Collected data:
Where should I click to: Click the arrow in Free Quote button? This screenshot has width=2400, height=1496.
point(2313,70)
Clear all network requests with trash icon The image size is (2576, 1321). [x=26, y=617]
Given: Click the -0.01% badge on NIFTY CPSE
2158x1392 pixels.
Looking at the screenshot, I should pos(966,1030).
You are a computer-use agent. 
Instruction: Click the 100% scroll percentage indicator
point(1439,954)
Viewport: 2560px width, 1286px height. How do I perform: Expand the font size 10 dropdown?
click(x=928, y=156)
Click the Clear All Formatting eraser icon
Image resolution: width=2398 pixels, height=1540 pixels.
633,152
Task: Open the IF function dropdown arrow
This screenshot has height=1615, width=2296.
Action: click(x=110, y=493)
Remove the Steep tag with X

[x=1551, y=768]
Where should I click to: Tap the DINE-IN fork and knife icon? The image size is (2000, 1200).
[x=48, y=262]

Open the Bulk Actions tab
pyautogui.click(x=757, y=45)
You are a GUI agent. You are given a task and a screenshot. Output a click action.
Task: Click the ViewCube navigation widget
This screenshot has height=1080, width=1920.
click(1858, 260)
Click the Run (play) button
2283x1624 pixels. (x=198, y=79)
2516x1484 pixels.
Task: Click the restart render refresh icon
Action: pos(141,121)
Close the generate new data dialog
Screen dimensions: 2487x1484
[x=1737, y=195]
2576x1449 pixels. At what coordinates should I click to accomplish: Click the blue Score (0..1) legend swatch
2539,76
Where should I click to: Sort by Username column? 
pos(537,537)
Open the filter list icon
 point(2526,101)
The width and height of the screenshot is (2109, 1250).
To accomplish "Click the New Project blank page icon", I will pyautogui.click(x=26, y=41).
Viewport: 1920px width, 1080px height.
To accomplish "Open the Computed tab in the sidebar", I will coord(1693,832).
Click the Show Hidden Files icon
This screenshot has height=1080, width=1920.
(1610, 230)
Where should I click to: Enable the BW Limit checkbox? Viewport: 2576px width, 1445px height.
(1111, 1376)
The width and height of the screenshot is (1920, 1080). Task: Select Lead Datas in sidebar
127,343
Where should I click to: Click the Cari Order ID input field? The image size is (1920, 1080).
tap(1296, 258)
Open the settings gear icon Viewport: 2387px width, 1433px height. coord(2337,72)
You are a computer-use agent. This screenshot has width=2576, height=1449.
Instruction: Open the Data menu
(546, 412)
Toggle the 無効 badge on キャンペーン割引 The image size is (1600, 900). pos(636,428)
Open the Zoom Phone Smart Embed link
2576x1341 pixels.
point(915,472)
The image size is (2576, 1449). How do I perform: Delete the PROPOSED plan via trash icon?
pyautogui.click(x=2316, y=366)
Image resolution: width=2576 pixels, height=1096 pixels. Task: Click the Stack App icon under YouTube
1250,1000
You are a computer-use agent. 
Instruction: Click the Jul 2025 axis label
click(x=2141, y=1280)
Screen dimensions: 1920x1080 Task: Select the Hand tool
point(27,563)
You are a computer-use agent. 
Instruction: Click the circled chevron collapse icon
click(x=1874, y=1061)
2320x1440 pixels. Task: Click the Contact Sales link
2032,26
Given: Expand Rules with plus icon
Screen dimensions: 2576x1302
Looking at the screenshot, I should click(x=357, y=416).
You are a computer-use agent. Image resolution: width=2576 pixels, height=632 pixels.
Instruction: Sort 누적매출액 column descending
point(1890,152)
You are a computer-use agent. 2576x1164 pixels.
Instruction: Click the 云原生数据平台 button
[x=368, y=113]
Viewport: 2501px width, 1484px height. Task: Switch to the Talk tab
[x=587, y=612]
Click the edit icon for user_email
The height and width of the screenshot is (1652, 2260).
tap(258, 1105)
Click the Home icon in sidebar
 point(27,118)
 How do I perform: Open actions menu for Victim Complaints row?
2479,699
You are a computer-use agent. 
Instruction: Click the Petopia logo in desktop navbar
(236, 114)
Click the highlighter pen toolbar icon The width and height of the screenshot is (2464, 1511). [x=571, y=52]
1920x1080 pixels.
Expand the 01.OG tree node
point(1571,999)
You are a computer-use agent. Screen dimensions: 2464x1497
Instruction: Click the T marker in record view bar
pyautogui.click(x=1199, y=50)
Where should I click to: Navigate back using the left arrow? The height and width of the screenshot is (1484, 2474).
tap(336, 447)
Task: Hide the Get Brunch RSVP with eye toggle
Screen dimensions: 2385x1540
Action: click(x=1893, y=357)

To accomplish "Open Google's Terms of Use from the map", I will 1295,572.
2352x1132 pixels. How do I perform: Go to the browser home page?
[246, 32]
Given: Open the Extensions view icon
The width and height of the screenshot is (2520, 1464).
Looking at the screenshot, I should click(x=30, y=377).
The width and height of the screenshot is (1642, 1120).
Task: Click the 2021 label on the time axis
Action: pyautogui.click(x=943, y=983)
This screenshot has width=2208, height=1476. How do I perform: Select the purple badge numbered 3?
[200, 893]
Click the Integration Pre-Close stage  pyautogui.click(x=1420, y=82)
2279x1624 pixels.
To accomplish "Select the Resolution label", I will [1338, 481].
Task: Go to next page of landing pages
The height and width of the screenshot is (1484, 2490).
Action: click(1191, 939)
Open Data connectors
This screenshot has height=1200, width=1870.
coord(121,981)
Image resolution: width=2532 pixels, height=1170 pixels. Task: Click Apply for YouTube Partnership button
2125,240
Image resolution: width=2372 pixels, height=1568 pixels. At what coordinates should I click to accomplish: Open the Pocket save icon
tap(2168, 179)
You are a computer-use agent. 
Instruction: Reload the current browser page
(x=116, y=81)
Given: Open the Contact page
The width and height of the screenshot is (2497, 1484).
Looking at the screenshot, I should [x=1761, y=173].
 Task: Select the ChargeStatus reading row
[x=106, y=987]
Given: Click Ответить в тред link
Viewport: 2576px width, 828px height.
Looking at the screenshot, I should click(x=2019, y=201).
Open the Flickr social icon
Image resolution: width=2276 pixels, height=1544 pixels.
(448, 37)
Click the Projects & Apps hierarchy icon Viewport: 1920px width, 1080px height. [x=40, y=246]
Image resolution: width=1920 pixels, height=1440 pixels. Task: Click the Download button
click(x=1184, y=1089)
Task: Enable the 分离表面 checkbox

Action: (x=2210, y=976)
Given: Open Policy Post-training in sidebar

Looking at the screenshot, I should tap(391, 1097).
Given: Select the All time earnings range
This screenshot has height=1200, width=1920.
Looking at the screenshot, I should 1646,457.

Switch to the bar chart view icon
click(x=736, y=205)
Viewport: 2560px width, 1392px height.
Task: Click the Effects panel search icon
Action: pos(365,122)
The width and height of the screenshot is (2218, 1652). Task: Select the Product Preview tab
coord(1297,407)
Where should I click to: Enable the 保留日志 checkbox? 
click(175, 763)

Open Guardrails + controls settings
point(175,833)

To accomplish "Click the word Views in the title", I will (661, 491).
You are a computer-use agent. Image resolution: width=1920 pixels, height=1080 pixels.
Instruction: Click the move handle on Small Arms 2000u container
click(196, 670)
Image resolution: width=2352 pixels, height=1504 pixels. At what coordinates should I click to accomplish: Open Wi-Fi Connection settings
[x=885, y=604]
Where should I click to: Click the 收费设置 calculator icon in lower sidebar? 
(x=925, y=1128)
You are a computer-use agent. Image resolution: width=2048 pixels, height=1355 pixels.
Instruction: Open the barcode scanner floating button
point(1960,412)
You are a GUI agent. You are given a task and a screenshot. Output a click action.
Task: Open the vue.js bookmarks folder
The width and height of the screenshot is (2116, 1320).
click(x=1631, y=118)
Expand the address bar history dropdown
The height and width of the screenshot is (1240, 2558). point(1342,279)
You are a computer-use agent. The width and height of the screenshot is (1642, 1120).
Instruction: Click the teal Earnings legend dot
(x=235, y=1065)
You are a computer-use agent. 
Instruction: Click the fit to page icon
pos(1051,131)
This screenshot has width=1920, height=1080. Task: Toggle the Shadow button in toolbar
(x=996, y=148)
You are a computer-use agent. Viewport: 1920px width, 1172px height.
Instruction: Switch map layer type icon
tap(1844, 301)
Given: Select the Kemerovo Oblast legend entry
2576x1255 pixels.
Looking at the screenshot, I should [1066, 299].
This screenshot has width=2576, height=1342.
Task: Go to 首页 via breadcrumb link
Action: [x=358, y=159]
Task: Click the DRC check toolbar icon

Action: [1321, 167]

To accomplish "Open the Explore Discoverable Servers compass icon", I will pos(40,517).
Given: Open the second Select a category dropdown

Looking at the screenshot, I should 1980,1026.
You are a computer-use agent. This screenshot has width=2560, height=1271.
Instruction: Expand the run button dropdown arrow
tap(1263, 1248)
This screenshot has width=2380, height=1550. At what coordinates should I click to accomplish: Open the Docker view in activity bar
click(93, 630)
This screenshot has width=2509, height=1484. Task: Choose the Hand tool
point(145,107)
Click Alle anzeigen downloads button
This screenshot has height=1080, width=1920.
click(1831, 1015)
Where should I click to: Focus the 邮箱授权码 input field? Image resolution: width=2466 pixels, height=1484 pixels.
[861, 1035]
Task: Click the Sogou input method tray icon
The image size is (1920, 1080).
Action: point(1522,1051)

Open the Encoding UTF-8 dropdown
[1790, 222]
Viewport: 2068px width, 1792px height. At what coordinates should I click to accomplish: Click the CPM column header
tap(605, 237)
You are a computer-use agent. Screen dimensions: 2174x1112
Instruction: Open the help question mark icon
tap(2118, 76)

→ **Task to complete**
Each line of the records above that includes the string "Close" should be counted. Report the total alone.

→ **Worked solution**
2